Uczniowie klas I–III szkół podstawowych wrócą do szkolnych ławek już w najbliższy poniedziałek, 18 stycznia. Decyzja ta jest dość zaskakująca, gdyż spodziewano się, że obostrzenia zostaną przedłużone, a więc nauka zdalna również. Dzisiaj rano pojawiły się informacje o przywróceniu nauki zdalnej w części szkół, a po godz. 17:00 przedstawiciele rządu poinformowali, że do szkół wracają maluchy niezależnie od regionu.

– To decyzja motywowana kwestiami gospodarczymi i koniecznością ratowania gospodarki.
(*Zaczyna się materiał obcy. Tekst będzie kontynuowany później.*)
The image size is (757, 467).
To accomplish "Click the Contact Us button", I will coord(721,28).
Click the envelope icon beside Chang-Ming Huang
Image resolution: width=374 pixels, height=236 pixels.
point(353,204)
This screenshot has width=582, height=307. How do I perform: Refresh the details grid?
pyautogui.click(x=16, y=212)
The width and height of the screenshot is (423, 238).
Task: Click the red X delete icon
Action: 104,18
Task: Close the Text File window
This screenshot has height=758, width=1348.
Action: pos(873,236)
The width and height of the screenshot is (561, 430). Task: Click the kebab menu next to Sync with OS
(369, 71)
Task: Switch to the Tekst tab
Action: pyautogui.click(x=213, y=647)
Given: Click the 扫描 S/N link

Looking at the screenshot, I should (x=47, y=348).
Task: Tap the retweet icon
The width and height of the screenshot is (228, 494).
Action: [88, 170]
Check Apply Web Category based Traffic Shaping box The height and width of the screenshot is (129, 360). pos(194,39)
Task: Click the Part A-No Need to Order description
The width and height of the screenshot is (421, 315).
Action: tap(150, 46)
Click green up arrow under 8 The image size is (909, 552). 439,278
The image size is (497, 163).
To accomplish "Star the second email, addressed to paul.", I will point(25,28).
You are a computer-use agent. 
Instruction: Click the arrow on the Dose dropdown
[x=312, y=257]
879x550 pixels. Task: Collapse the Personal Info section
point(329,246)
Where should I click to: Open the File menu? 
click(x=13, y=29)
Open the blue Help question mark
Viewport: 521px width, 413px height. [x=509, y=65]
Powrót dzieci do szkół może oznaczać powrót rodziców do pracy – komentuje Zastępca Prezydenta Szczecina Krzysztof Soska. – Jesteśmy gotowi na powrót dzieci do szkół, wróci mniej więcej jedna czwarta całego systemu oświaty. W takich pustych szkołach będzie można stworzyć bezpieczne warunki pracy dla uczniów i nauczycieli. To może zadziałać, ale żałujemy, że nauczyciele nie mają szansy być wcześniej zaszczepieni. To byłaby realna bariera dla koronawirusa – dodaje Soska i zaznacza: – To trudna i ryzykowna decyzja, wiele czynników musi wpływać na taką decyzję. Nie zazdroszczę tym, którzy musieli ją podjąć.

Krzysztof Soska: do szkół powinni też wrócić maturzyści

Krzysztof Soska dodał także, że z jego punktu widzenia należałoby rozważyć również powrót do szkół maturzystów. Jak mówi Zastępca Prezydenta Szczecina, to ważne, ponieważ tegoroczni maturzyści narażeni są na ogromne braki w edukacji, które muszą sami nadrabiać.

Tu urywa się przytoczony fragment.